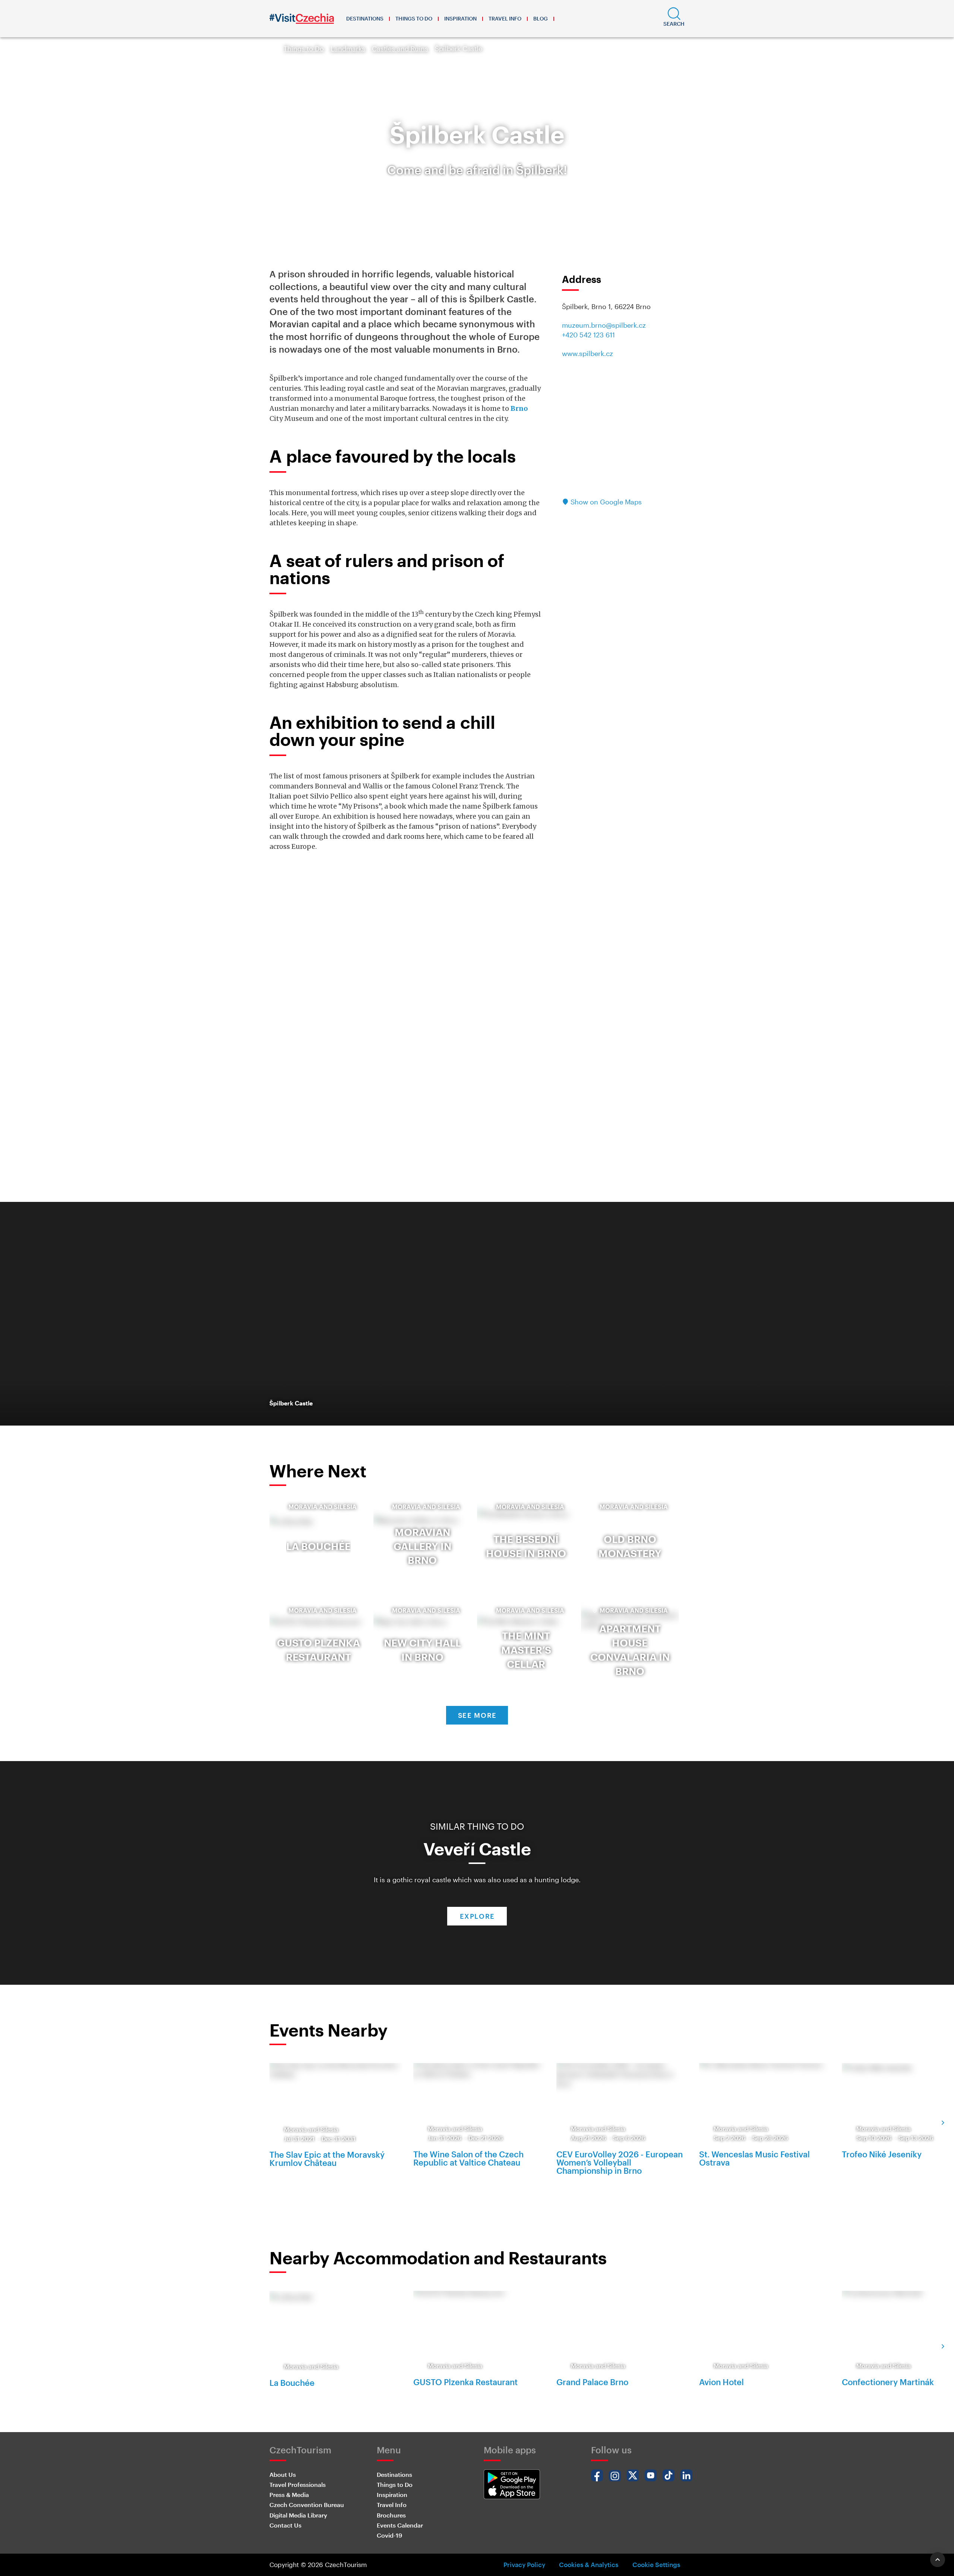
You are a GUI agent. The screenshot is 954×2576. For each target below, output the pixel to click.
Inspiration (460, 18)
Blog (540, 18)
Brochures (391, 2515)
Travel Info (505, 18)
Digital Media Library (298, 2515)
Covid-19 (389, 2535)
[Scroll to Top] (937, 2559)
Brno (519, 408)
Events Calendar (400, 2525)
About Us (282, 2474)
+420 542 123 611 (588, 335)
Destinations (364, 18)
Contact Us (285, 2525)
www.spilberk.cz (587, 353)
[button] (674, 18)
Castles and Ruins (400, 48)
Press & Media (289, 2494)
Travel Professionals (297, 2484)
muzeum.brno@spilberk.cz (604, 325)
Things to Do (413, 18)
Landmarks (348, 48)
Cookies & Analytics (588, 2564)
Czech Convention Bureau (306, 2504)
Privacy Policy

==========

◆ **Task objective**
Nothing but the pictures is to be left out; the rest of the listing should be copied exactly.

◆ **Written response**
You are a GUI agent. The screenshot is 954×2576. For each target below, output the pixel to click.
Inspiration (460, 18)
Blog (540, 18)
Brochures (391, 2515)
Travel Info (505, 18)
Digital Media Library (298, 2515)
Covid-19 (389, 2535)
[Scroll to Top] (937, 2559)
Brno (519, 408)
Events Calendar (400, 2525)
About Us (282, 2474)
+420 542 123 611 (588, 335)
Destinations (364, 18)
Contact Us (285, 2525)
www.spilberk.cz (587, 353)
[button] (674, 18)
Castles and Ruins (400, 48)
Press & Media (289, 2494)
Travel Professionals (297, 2484)
muzeum.brno@spilberk.cz (604, 325)
Things to Do (413, 18)
Landmarks (348, 48)
Cookies & Analytics (588, 2564)
Czech Convention Bureau (306, 2504)
Privacy Policy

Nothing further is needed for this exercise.